William A. Niskanen, Editor

Without doubt, this is the best book written so far on why Enron happened and the public policy implications for this and other accounting scandals.

The editor, William Niskanen, is a former acting chairman of President Reagan’s Council of Economics advisor and has been chairman at the Cato Institute since 1985. The book dissects the failures leading up to Enron, from its Board (which, by the way, complied with all elements of the Sarbanes-Oxley Act, and was voted one of the five best Boards in the United States by Chief Executive magazine), internal and external auditors, its attorneys, bankers, credit rating agencies, stock analysts, the business press, and most egregious, the SEC––the watchdog that didn’t bark.

This book is the only one I’ve read that offers meaningful ideas on accounting and auditing reforms, such as the innovative idea of having the stock exchanges select which accounting standards its companies should be required to follow, as well as paying the auditors itself in order to remove the ultimate conflict that exists between auditors and their clients––the fact they are being paid by the very companies they are hired to audit. This would force competition into the promulgation of accounting standards as different exchanges would select different standards, a salutary idea. Also, the book points out PCAOB may be an unconstitutional private monopoly since it has been granted both regulatory and taxing authority––I cannot wait for a lawsuit to be brought on these grounds.

The book argues not only for PCAOB’s elimination, but also repealing the incredibly wasteful Sarbanes-Oxley Act. This book is very deep, grounded in solid economic theory, and, unfortunately––but not surprising––I’ve never seen anyone in the mainstream accounting press mention any of the ideas it contains. For true accounting and auditing reform, we must look to the think tanks, not the universities, government, or the regulatory sector. This book proves, beyond doubt, that think tanks are the modern-day “idea brokers” in the arena of public policy and have definitively eclipsed the universities as the ultimate intellectual institutions.

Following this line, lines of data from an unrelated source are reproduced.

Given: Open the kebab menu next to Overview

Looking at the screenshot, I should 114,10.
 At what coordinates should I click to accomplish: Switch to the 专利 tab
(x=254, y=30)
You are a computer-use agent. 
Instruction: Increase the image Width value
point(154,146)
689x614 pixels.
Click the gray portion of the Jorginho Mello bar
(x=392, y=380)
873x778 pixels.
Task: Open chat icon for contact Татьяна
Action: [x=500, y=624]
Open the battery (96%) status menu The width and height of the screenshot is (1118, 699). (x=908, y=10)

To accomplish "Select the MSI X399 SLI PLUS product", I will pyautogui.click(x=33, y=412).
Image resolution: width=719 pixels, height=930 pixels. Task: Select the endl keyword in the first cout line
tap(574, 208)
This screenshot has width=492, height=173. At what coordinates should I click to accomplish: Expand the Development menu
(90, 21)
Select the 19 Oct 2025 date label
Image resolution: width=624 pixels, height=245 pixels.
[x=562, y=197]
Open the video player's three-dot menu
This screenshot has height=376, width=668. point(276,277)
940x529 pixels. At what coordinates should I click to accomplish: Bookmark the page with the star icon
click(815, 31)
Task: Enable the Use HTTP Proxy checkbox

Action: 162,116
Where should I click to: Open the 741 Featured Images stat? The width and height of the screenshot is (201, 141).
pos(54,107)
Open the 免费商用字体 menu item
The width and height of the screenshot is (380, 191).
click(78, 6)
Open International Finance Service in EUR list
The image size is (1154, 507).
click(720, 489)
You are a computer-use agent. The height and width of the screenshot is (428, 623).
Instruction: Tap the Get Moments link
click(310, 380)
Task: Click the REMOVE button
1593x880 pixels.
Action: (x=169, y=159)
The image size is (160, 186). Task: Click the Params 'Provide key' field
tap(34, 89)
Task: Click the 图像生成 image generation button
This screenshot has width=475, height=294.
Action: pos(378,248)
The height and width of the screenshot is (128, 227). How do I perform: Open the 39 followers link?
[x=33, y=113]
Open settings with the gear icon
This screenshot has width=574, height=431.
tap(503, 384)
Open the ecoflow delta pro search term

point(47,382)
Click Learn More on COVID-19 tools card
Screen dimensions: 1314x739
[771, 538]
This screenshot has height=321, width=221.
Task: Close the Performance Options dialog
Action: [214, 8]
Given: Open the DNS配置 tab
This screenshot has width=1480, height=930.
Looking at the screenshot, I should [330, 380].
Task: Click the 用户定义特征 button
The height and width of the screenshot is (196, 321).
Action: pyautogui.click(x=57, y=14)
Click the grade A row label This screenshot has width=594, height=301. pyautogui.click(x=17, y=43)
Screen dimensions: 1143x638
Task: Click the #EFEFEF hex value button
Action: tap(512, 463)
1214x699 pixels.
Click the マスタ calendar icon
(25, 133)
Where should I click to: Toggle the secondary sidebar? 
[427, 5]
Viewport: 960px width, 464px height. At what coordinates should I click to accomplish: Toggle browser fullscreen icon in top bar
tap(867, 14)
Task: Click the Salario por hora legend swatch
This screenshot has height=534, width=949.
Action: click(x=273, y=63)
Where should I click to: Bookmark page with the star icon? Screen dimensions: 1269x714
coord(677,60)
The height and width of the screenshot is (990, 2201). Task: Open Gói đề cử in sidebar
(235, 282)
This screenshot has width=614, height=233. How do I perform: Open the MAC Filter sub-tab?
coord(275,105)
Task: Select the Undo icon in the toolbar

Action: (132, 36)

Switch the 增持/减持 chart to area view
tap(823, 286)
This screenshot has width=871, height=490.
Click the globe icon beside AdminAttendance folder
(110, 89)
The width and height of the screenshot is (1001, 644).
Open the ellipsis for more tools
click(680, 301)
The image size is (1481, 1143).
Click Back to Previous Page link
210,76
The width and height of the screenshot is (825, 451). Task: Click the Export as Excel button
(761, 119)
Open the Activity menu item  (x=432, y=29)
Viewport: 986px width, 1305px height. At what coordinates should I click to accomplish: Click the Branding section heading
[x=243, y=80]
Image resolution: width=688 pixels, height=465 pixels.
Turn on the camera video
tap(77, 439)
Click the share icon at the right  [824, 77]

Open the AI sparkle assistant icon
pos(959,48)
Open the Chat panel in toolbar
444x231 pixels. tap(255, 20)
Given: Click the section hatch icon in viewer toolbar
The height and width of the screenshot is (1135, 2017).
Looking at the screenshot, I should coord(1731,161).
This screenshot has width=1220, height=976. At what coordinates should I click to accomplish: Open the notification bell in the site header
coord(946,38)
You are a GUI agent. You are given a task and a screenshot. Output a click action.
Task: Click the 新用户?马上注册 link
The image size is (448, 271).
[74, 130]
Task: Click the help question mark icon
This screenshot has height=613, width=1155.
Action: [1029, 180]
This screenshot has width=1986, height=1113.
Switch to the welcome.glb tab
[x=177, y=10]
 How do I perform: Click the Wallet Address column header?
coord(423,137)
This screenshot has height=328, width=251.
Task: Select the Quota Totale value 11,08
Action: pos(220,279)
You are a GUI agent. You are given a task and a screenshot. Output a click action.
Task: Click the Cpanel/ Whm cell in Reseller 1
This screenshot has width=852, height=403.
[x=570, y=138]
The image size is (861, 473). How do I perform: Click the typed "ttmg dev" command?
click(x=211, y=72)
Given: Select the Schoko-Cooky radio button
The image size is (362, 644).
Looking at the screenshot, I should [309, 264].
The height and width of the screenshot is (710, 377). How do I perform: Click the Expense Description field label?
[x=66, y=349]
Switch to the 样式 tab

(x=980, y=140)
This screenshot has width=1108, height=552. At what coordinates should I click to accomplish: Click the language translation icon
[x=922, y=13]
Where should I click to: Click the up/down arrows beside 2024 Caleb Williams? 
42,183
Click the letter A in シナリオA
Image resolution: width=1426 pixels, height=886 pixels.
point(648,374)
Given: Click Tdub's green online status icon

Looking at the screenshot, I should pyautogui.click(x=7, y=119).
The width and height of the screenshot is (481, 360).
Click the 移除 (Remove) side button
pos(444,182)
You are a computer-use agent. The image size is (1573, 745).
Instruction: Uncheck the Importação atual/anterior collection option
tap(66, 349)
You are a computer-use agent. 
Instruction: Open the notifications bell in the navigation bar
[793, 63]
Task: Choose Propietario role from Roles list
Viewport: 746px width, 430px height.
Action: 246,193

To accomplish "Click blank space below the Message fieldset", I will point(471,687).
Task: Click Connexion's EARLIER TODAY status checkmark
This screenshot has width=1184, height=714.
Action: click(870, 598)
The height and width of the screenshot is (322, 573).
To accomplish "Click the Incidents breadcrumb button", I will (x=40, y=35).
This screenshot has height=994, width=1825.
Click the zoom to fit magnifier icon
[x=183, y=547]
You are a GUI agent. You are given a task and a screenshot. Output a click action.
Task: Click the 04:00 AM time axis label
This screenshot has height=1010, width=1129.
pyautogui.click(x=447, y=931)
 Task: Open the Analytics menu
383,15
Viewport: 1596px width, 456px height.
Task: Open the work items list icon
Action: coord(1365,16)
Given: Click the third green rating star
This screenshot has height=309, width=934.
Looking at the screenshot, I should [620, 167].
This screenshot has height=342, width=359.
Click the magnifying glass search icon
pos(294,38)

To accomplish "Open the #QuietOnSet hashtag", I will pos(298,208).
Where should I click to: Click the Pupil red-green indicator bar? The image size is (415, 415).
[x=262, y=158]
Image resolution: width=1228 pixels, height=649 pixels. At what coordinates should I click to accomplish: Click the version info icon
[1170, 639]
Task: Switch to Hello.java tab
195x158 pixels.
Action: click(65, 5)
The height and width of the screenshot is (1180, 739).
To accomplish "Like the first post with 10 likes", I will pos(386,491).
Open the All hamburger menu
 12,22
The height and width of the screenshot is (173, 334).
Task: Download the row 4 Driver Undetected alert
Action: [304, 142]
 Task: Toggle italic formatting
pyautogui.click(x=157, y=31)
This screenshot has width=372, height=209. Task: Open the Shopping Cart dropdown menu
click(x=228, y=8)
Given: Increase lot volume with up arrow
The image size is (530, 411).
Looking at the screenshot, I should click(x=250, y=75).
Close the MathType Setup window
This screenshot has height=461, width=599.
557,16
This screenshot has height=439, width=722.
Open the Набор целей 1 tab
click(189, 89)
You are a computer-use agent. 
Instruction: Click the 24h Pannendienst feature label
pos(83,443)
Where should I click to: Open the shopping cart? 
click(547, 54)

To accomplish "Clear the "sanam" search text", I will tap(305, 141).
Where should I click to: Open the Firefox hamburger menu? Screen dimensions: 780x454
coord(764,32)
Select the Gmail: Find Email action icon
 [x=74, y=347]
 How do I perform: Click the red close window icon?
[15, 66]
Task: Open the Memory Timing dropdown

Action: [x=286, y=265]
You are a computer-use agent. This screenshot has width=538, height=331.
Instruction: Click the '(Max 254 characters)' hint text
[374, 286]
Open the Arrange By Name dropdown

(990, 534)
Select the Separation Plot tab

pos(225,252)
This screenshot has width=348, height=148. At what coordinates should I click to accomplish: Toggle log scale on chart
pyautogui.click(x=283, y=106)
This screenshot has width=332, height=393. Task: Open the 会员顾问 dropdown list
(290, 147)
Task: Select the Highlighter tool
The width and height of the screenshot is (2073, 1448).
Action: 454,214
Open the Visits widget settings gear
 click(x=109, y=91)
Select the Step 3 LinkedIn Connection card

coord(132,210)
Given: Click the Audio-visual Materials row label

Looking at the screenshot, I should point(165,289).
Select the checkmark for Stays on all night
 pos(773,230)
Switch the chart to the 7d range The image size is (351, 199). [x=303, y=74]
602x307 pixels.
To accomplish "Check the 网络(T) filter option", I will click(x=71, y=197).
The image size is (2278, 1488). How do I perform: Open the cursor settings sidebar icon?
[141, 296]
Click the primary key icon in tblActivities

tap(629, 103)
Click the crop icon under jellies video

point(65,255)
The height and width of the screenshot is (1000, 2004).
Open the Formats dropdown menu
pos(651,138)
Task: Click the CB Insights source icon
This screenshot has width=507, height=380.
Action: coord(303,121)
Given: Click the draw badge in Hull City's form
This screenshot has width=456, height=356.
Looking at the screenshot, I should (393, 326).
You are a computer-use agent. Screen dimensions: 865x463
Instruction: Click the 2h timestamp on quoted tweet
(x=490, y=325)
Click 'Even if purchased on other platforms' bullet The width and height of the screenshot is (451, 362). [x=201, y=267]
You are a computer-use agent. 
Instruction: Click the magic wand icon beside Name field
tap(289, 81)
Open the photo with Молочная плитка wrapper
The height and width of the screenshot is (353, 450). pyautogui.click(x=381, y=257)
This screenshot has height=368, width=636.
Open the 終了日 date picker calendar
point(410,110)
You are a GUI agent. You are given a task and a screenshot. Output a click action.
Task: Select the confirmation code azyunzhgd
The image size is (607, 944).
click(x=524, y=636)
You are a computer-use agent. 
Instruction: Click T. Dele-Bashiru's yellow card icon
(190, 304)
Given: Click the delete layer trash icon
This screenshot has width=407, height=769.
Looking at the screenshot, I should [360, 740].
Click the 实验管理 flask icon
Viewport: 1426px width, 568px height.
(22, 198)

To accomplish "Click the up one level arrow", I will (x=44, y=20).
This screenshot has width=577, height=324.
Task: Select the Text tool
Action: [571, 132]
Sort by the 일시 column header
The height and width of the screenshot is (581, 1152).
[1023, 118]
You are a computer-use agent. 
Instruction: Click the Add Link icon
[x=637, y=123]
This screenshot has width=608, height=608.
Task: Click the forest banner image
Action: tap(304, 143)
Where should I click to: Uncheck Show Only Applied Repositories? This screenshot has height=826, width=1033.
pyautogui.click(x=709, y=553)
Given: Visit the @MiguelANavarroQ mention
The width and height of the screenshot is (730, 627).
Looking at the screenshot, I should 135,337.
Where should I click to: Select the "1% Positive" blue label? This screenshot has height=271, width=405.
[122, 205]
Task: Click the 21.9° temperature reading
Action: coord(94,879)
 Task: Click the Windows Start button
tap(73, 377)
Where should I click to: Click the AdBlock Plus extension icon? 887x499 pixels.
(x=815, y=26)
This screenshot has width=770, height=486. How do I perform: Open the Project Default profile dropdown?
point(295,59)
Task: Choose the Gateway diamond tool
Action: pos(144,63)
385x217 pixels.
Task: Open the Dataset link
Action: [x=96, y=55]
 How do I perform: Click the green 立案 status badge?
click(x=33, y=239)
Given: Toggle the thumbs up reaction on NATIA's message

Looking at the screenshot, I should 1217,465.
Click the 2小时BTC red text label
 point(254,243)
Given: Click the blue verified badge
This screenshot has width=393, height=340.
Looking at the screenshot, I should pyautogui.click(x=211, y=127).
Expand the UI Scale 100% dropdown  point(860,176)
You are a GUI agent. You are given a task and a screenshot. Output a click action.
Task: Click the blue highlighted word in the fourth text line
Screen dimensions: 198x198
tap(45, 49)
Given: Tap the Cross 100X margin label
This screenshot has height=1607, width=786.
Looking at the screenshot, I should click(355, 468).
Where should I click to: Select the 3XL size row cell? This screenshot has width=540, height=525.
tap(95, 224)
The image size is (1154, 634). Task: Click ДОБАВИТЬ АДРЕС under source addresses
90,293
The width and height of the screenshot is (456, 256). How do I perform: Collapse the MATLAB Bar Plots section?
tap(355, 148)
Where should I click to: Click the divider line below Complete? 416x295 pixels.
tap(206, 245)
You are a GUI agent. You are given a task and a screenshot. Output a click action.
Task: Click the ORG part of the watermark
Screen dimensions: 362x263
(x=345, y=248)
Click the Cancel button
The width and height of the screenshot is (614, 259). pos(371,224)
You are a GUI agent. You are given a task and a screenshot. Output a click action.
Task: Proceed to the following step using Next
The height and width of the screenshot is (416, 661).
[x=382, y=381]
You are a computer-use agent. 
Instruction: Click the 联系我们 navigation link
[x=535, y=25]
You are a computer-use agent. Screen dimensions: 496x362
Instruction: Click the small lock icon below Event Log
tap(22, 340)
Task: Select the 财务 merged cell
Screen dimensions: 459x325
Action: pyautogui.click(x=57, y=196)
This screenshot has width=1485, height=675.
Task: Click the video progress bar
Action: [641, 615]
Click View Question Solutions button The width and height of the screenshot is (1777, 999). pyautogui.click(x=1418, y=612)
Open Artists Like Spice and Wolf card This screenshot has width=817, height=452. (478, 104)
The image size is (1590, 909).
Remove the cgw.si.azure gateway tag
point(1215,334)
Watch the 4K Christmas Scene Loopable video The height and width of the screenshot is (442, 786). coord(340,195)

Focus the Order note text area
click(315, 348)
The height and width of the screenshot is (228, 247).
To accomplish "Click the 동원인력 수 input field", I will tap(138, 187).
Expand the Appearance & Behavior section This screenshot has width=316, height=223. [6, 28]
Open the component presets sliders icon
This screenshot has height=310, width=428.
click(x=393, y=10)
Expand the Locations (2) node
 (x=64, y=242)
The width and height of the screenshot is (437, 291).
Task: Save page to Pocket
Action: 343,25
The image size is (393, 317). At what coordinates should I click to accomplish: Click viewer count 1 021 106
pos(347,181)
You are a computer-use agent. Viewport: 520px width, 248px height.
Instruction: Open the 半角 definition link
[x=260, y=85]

Other notable books: Managers Not MBAs by Henry Mintzberg, which dissects what’s wrong with the bean-counting mentality of most business education. iCon, by Jeffrey Young, a fascinating look at Apple, Pixar and Steve Jobs. The Daily Drucker, by Peter F. Drucker, who sadly passed away in November of this year, but left an incredible legacy through his prolific writings. And finally, an essay, “Reflections of a Recovering Management Accountant,” by H. Thomas Johnson, which may be one of the most thought-provoking pieces ever written on what is wrong with the accountants’ view of business, especially enlightening since Johnson is an accounting professor.


  1. John L. Davidson says:

    This would force competition into the promulgation of accounting standards as different exchanges would select different standards, a salutary idea.

    Inquiring minds wonder, Would any of these exchanges warrant the quality of the “audits” their standards produce?

  2. Hi John,

    Thank you for your comment.

    I will answer your question with a question: Does Airbus and Boeing warrant the integrity of the airplanes their different production techniques and materials produce?

    Since the exchanges have the incentive to capitalize on the standards they produce, inquiring minds would have to say they have every incentive to warrant the quality of the audits those standards produce.

    In fact, I’ll go a step further: they have more incentive to do so than FASB, SEC, or PCAOB.

    Competition increases the quality of every product and service everywhere it is allowed. Why shouldn’t we allow this with audits?